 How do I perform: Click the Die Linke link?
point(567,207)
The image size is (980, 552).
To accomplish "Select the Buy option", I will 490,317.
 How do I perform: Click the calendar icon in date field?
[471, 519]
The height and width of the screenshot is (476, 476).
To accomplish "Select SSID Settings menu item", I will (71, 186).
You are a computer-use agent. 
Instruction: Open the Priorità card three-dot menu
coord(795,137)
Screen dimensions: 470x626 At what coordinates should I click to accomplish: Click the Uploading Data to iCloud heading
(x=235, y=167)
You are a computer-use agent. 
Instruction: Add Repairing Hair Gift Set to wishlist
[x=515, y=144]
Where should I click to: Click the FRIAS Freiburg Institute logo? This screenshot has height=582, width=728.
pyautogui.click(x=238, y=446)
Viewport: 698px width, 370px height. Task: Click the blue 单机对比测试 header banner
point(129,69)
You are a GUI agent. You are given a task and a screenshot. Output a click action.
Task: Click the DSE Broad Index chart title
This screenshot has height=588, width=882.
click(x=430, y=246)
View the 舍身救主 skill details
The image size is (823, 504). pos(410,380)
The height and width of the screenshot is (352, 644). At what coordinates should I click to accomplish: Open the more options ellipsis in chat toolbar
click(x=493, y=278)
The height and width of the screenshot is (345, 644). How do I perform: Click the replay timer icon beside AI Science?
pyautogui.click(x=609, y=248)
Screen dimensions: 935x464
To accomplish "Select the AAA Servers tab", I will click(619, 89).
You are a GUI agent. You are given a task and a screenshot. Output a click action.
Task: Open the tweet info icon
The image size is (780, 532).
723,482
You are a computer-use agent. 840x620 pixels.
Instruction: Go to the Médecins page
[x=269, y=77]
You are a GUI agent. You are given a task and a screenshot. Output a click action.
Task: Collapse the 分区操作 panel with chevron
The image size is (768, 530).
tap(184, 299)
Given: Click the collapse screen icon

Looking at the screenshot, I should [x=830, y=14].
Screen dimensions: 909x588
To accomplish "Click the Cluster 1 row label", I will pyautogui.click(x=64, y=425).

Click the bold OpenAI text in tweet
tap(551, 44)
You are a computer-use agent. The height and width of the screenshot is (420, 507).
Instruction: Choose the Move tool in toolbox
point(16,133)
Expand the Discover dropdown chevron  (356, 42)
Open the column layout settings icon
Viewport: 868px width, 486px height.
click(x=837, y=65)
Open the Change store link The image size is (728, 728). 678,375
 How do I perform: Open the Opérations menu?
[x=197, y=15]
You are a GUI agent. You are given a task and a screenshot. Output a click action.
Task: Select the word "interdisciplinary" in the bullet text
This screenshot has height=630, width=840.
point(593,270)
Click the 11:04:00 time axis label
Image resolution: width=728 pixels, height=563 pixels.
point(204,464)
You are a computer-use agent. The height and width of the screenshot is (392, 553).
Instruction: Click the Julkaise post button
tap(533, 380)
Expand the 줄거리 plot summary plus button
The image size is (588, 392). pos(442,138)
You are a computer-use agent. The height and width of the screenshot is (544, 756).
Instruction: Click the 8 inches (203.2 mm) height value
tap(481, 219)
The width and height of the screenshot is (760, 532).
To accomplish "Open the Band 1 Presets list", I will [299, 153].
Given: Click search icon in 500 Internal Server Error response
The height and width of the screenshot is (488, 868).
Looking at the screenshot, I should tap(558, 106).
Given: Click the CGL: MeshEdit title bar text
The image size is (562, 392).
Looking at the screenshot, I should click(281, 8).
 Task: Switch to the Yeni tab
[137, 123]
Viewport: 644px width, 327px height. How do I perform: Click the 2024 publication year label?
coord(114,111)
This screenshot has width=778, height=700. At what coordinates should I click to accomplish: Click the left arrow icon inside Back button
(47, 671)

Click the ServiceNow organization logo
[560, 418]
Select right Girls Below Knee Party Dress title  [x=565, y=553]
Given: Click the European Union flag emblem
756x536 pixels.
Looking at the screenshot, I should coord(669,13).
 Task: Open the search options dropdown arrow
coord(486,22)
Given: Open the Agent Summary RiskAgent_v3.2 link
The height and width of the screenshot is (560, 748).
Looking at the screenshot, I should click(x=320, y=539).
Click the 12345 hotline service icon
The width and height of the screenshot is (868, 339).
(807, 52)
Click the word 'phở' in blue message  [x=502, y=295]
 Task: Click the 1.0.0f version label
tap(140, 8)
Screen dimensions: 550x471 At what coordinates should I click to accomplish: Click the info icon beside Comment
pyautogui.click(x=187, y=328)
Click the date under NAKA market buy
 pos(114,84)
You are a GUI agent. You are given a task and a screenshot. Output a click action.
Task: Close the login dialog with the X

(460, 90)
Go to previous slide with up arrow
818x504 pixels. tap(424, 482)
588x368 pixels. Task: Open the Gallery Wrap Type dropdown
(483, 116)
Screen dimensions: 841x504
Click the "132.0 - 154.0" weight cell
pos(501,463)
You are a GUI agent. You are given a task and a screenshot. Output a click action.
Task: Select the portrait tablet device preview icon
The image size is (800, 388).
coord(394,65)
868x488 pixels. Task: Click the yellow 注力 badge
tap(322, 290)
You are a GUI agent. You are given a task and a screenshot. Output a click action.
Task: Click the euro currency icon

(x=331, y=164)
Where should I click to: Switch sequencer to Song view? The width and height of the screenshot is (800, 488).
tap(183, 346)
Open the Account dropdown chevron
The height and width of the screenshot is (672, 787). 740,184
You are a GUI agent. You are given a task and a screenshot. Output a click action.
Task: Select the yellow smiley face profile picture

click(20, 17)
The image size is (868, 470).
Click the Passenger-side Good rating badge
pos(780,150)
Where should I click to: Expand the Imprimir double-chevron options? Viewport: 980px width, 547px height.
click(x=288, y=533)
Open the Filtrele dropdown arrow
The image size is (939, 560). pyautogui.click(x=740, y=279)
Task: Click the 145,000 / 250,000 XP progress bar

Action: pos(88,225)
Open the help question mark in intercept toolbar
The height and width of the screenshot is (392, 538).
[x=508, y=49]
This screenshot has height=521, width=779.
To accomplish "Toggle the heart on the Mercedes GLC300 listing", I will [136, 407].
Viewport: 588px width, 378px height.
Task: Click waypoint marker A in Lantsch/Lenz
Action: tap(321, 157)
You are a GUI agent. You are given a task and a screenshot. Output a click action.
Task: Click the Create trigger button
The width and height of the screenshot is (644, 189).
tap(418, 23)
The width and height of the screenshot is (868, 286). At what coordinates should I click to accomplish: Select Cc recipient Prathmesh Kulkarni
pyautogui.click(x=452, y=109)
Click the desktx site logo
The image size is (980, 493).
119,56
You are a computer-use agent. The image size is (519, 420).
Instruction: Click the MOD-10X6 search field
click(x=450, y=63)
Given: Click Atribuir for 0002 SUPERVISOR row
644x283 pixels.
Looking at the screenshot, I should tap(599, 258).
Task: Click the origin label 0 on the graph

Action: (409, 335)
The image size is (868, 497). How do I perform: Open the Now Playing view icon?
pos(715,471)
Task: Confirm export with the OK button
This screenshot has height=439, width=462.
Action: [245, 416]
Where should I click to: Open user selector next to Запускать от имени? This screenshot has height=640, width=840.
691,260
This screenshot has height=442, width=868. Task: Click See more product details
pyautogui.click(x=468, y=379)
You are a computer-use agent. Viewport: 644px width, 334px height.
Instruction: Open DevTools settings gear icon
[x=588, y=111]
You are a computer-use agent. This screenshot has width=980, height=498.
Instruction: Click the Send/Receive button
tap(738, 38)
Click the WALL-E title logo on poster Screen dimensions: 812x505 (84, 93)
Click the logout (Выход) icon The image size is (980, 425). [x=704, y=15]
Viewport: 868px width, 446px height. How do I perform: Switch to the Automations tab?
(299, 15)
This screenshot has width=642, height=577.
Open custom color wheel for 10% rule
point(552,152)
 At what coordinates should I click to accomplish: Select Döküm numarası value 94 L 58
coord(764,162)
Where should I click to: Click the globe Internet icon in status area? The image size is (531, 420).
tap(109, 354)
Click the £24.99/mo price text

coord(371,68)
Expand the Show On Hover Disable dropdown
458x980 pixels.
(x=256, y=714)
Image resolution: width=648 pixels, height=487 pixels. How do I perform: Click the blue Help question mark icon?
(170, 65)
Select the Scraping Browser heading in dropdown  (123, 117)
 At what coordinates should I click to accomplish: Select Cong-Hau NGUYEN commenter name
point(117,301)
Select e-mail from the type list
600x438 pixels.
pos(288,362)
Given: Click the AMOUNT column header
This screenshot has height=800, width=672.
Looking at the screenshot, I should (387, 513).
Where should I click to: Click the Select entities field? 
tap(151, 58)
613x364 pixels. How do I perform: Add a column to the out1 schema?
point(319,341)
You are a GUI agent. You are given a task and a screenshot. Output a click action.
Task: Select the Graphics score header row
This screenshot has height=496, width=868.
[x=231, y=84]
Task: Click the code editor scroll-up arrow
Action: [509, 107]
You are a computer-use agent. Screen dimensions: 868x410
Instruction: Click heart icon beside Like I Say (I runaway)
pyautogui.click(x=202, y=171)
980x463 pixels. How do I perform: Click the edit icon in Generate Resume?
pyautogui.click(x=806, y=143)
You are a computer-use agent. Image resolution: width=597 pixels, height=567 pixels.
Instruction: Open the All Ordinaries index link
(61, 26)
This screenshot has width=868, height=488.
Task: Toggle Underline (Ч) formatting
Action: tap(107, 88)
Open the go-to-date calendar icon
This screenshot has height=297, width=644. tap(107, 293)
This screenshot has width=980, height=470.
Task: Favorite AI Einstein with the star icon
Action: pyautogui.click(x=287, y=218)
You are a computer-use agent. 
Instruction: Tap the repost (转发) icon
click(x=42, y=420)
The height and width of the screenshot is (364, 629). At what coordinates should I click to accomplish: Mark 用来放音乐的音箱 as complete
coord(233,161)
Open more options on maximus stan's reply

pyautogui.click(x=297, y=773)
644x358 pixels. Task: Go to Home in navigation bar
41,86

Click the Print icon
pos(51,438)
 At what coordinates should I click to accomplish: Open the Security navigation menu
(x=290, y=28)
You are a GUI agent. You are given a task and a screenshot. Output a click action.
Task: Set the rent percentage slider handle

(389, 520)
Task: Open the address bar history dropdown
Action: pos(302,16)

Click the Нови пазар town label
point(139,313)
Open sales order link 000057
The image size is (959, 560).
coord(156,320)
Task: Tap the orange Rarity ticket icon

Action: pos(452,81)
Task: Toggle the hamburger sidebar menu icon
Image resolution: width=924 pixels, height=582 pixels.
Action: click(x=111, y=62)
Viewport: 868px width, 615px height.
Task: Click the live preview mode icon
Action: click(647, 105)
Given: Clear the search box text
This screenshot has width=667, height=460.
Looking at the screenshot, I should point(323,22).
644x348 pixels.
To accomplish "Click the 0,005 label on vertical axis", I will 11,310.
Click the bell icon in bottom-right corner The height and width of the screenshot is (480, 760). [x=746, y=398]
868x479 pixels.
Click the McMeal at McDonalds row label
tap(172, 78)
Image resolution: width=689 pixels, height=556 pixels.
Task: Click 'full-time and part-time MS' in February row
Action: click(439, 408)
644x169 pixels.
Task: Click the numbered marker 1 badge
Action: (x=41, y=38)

▶ [TASK PROMPT]: Your task for the entries above: copy exactly the span starting with the line with "644x348 pixels." and going on through the line with "868x479 pixels.", both lines included, and nothing else.

▶ [ANSWER SPACE]:
644x348 pixels.
To accomplish "Click the 0,005 label on vertical axis", I will 11,310.
Click the bell icon in bottom-right corner The height and width of the screenshot is (480, 760). [x=746, y=398]
868x479 pixels.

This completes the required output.